We visited Savannah to see the streets, squares and parks that we had seen in movies (Forest Gump for example). That part of the city really is worth spending some time in.
A Little Background
Savannah was founded in February 1733 by General James Oglethorpe, leader of a group of English colonists who established Georgia as a buffer between South Carolina and Spanish Florida. Oglethorpe’s plan of the city — wards, each centred on a public square — was original to him and remarkably farsighted; it produced a city with a human scale that has proved adaptable to every era. Savannah became a major cotton export port in the nineteenth century, one of the wealthiest cities in the South, and the prosperity generated by enslaved labour is visible in the architecture of its squares and townhouses.
General William Sherman ended his March to the Sea here in December 1864, famously telegraphing President Lincoln to offer him Savannah as a Christmas gift rather than burning it, as he had burned Atlanta. The city was spared, which is why it exists as it does today. The twentieth century was less kind — postwar decline, the departure of industry, and the near-demolition of much of the historic district before a preservation movement, led in part by the Historic Savannah Foundation from the 1950s onward, saved and restored most of what remained.
What to See and Do
The Historic District squares are the primary experience — walking the grid of Forsyth Park in the south to City Hall in the north, moving through Chippewa, Madison, Lafayette, Oglethorpe, and the other squares in sequence, stopping at the fountains and the benches and the church façades. The wrought-iron fencing, the cobblestone lanes in the older blocks, and the light through the live oak canopy are not replicated elsewhere. Forsyth Park, at the southern end, is a 10-hectare public park centred on a large cast-iron fountain from 1858 — the emblem of the city.
The Owens-Thomas House and Slave Quarters on Oglethorpe Square (adult approximately US$20) is a Regency-style house dating from 1819 — one of the finest surviving examples of English Regency architecture in the United States — that has been preserved by the Telfair Museums with serious attention to the enslaved people who built and maintained it. The restored slave quarters are interpreted with unusual care.
The Telfair Academy of Arts and Sciences on Telfair Square is the South’s oldest public art museum, in a 1818 Regency house — fine and decorative arts, American Impressionism, European old masters. Adult approximately US$20; includes the Owens-Thomas House with a combination ticket.

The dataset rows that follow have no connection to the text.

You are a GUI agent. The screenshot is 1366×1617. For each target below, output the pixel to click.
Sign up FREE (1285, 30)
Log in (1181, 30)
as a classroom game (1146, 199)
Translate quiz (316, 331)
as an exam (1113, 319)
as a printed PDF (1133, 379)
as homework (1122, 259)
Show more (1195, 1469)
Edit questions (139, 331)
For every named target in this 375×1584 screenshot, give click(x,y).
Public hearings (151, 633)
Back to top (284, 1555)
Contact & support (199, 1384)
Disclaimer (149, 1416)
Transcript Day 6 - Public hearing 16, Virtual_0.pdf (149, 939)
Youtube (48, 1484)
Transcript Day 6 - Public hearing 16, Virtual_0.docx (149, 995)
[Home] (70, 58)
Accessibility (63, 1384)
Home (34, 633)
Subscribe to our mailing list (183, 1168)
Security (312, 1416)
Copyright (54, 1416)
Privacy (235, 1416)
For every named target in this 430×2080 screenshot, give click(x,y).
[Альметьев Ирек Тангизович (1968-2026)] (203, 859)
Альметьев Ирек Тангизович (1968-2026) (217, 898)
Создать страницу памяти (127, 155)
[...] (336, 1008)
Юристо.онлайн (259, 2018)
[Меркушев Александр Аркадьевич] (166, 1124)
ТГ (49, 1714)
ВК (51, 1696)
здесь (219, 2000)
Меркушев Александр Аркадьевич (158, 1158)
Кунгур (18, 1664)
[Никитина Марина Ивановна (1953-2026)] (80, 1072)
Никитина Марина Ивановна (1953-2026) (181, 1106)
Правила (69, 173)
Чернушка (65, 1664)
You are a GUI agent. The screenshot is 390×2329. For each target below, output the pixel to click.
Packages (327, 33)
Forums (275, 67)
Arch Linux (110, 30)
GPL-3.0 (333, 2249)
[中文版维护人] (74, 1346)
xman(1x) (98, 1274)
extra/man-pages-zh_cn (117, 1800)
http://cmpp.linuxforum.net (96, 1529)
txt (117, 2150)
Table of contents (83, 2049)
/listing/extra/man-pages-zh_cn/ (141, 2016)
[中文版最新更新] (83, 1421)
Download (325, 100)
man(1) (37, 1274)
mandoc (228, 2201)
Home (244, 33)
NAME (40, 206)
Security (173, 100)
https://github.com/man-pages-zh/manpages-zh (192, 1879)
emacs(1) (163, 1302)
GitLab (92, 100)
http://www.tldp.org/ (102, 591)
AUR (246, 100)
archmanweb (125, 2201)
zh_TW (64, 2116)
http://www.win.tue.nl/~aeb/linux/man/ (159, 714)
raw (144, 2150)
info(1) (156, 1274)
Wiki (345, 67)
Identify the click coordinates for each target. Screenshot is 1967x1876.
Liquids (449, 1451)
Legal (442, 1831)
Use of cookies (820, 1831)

River Street along the Savannah River is the tourist waterfront — former cotton warehouses now containing restaurants, shops, and bars. The cobblestones come from the ballast of ships that once loaded here with cotton and tobacco. The setting is genuine; the content is broadly commercial. Worth walking for the river views and the warehouse architecture.
The First African Baptist Church on Franklin Square, organised in 1773, is among the oldest Black church congregations in North America. The building itself dates from 1859, built largely by enslaved people; it was a station on the Underground Railroad. Tours run daily; adult approximately US$15.
The Bonaventure Cemetery, east of the historic district on a bluff above the Wilmington River, is one of the great nineteenth-century garden cemeteries in the United States — avenues of live oaks, Spanish moss, marble statuary, and the graves of Johnny Mercer and Conrad Aiken among others. Free to visit; best in the early morning.
Getting There
Savannah/Hilton Head International Airport (SAV) is 20 kilometres west of downtown; taxis and rideshares to the historic district cost approximately US$25–35. Amtrak’s Palmetto and Silver services stop at the Savannah station on routes between New York and Miami. By road, Savannah is on I-95; Charleston, South Carolina, is 170 kilometres north; Jacksonville, Florida, is 160 kilometres south.
Cost and Hours
Savannah is moderately priced by the standards of historic American cities. Mid-range hotels in the historic district run US$160–260 per night. Allow two to three days; the city rewards slow walking and a deliberate pace.